Его лечили, пускали кровь. Наконец, на другой день после кровопролития Вывертов заявил своей жене: «Я, Арина, этого так не оставлю. Теперь я на всё решился… Чин свой я заслужил, и никто не имеет полного права на него посягать. Я вот что надумал: напишу какому-нибудь высокопоставленному лицу прошение и подпишусь: прапорщик такой-то… пра-пор-щик… Понимаешь? Назло! Пра-пор-щик… Пускай! Назло!»
Целая юмористическая дилогия «Два романа» («Роман доктора», «Роман репортёра»; 1883) – а потом ещё и «Роман адвоката» (1883), – построена у Чехова на том, что вместо людей здесь живут и действуют персонифицированные профессии. Так уже в раннем творчестве появляется тема «человека в футляре», которая будет положена в основу знаменитой «маленькой трилогии» – «Человек в футляре», «Крыжовник», «О любви».
Творчество второй половины 1880-х годов
К середине 1880-х годов в творчестве Чехова намечается перелом. Весёлый смех всё чаще и чаще уступает дорогу драматическим интонациям. В казённом, «вицмундирном» мире появляются проблески живой души, проснувшейся, посмотревшей вокруг и ужаснувшейся. Всё чаще и чаще чуткое ухо и зоркий глаз Чехова ловят в омертвевшей жизни робкие признаки пробуждения.
Прежде всего, появляется цикл рассказов о внезапном прозрении человека под влиянием резкого жизненного толчка – смерти близких, горя, несчастья, неожиданного драматического испытания. В рассказе «Горе» пьяница-токарь везёт в город смертельно больную жену. Горе застало его «врасплох, нежданно-негаданно, и теперь он никак не может очнуться, прийти в себя, сообразить». Его душе, пребывающей в смятении, отвечает природа: разыгрывается метель, «кружатся целые облака снежинок, так что не разберёшь, идёт ли снег с неба, или с земли». В запоздалом раскаянии токарь хочет успокоить старуху, повиниться перед нею за беспутную жизнь: «Да нешто я бил тебя по злобе? Бил так, зря. Я тебя жалею». Но поздно! На лице у старухи не тает снег. «И токарь плачет… Он думает: как на этом свете всё быстро делается!.. Не успел он пожить со старухой, высказать ей, пожалеть её, как она уже умерла».
«Жить бы сызнова…» – думает токарь. Но за одной бедой идёт другая. Сбившись с пути, потеряв сознание, токарь приходит в себя на операционном столе. По инерции он ещё переживает смерть старухи, просит заказать панихиду, хочет вскочить и «бухнуть перед медициною в ноги»… Но вскочить он не может: нет у него ни рук, ни ног.
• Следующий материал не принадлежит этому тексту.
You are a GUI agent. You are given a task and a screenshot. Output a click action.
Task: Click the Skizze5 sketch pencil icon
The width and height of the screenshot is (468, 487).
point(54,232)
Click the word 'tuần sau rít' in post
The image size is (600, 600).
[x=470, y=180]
Трагичен последний порыв токаря догнать, вернуть, исправить нелепо прожитую жизнь: «Лошадь-то чужая, отдать надо… Старуху хоронить… И как на этом свете всё скоро делается! Ваше высокородие! Павел Иваныч! Портсигарик из карельской берёзы наилучший! крокетик выточу… Доктор машет рукой и выходит из палаты. Токарю – аминь!»